The Flicker Measurement Function is described in IEC61000-4-15 with Amendment for 230V 50Hz and 120V 60Hz systems. The PM series flicker filters have been implemented to conform to the “Flicker meter” model described in detail in the IEC specification. In addition supplementary test data for detailed conformance testing has been taken from draft working documents in preparation by other organisations [1].

Outputs Available.

The IEC Flickermeter specification calls up a number of optional and three mandatory outputs. The optional outputs come from intermediate stages of the somewhat complex filtering process and are useful only during trouble shooting or Flickermeter testing. The mandatory outputs provide useful information when a (presumed working) system is applied to real life voltages. A further “flag” output indicating input signal relevance is also provided.

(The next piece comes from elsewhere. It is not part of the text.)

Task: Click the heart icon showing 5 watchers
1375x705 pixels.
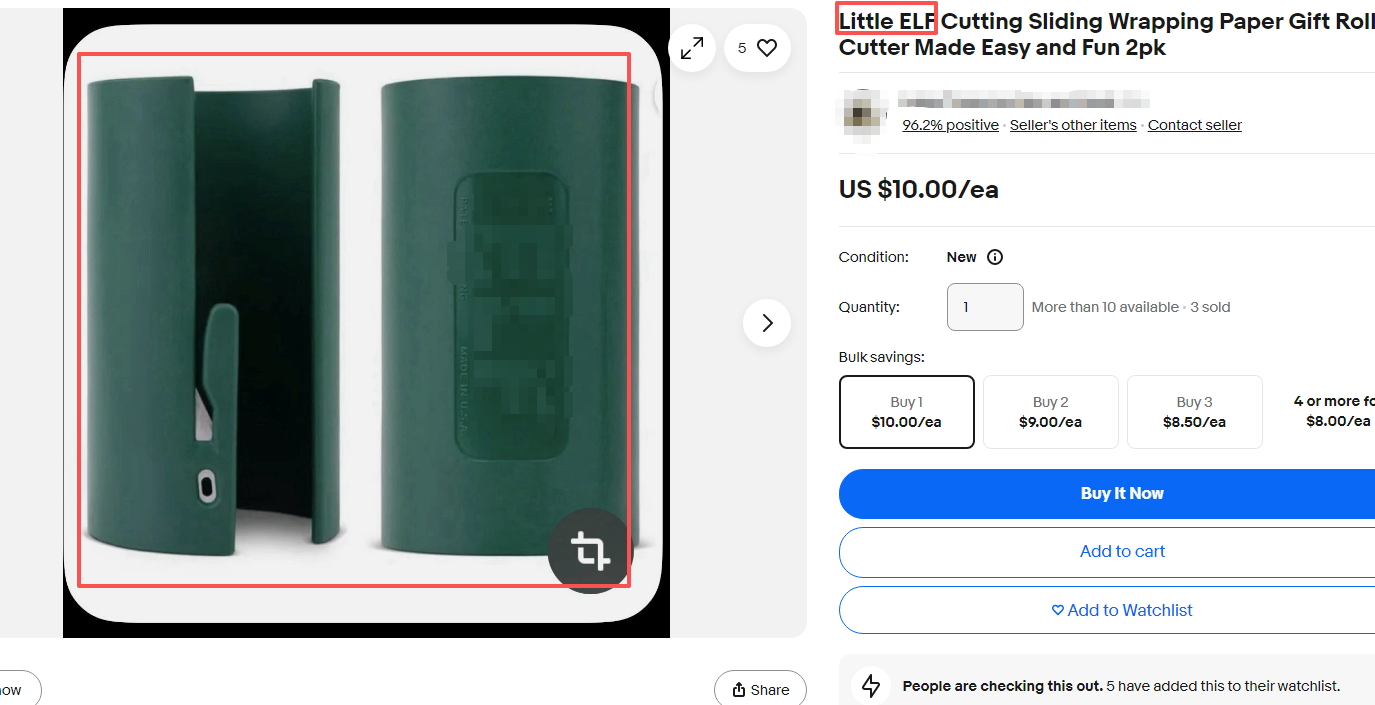Action: 757,48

For the user, Flicker is assessed using the three mandatory parameters and the flag:

1) Instantaneous Flicker Sensation, whose units are defined as PFS, is a very short term measure of how the (model of the) eye-brain responds to flickering incandescent lights, assuming that such a light will flicker if the voltage applied is itself varying. 1 unit of Pfs corresponds to the flicker level at which the average person begins to become aware that Flicker is present. It is the threshold of Perceptibility for half the population. The Flicker level at which humans actually become irritated is somewhat higher so although the Instantaneous Flicker Sensation (Pfs) is used to obtain cumulative irritation levels, a value of just 1 for Pfs is not considered high enough to produce irritation in an observer.

Pfs is an immediate indication of Voltage quality as perceived by humans, and as such is a valuable parameter showing quantitatively whether an installation may or may not suffer flicker problems. It is particularly valuable when related in time to load variations at an installation. Significant Pfs coincident with household appliance switching immediately suggests local line impedance may be too high.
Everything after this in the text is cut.